Work to be completed:
Once you find the line with "budka lęgowa dla ptaków (1062, 893)" in the entries below, return exactly every line from it through the line with "Budka i Schrony Dla Nietoperzy (1079, 805)".

━━━━━ Provided entries

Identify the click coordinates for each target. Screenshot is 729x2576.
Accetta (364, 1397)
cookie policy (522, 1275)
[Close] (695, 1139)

━━━━━━━━━━
━━━━━ Provided entries

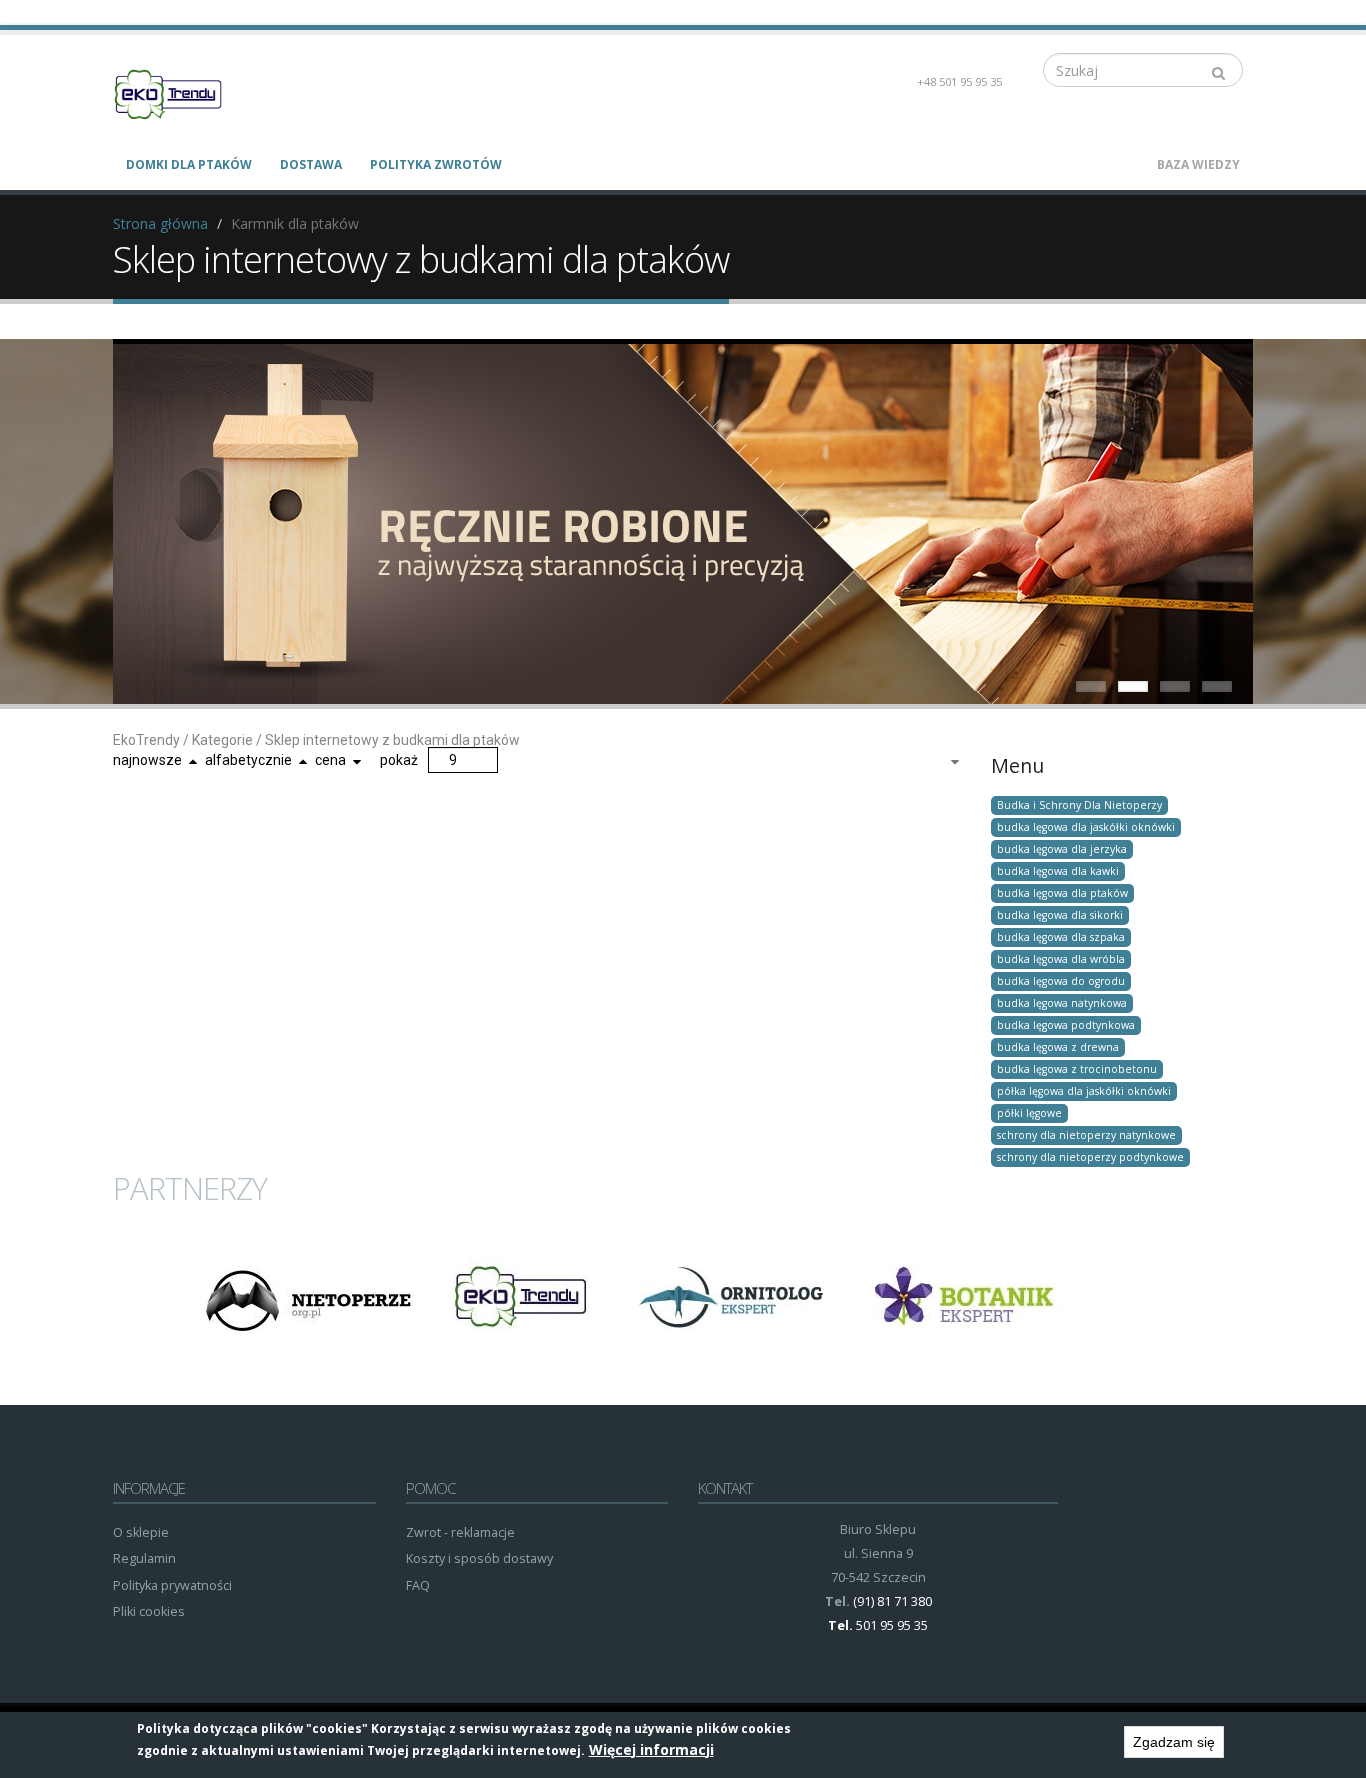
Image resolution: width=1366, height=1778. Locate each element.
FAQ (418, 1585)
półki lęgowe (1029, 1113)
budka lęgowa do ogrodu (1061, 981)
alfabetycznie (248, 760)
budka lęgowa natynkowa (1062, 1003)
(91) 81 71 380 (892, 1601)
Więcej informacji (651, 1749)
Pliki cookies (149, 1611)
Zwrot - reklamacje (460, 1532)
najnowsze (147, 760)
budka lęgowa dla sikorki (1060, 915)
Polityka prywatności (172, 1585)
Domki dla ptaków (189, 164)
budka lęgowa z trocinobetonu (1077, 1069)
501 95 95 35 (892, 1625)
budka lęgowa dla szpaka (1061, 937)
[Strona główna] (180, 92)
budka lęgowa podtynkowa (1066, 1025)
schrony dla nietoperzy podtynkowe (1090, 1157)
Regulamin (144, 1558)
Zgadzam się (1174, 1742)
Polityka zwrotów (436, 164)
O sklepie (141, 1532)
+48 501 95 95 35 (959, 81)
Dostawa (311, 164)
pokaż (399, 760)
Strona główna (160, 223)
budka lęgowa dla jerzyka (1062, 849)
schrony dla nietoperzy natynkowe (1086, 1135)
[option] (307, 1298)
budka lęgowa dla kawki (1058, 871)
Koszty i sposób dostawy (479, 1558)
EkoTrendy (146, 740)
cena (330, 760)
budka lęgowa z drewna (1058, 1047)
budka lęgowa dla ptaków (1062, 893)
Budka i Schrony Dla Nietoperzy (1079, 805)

━━━━━━━━━━

Output below:
budka lęgowa dla ptaków (1062, 893)
Budka i Schrony Dla Nietoperzy (1079, 805)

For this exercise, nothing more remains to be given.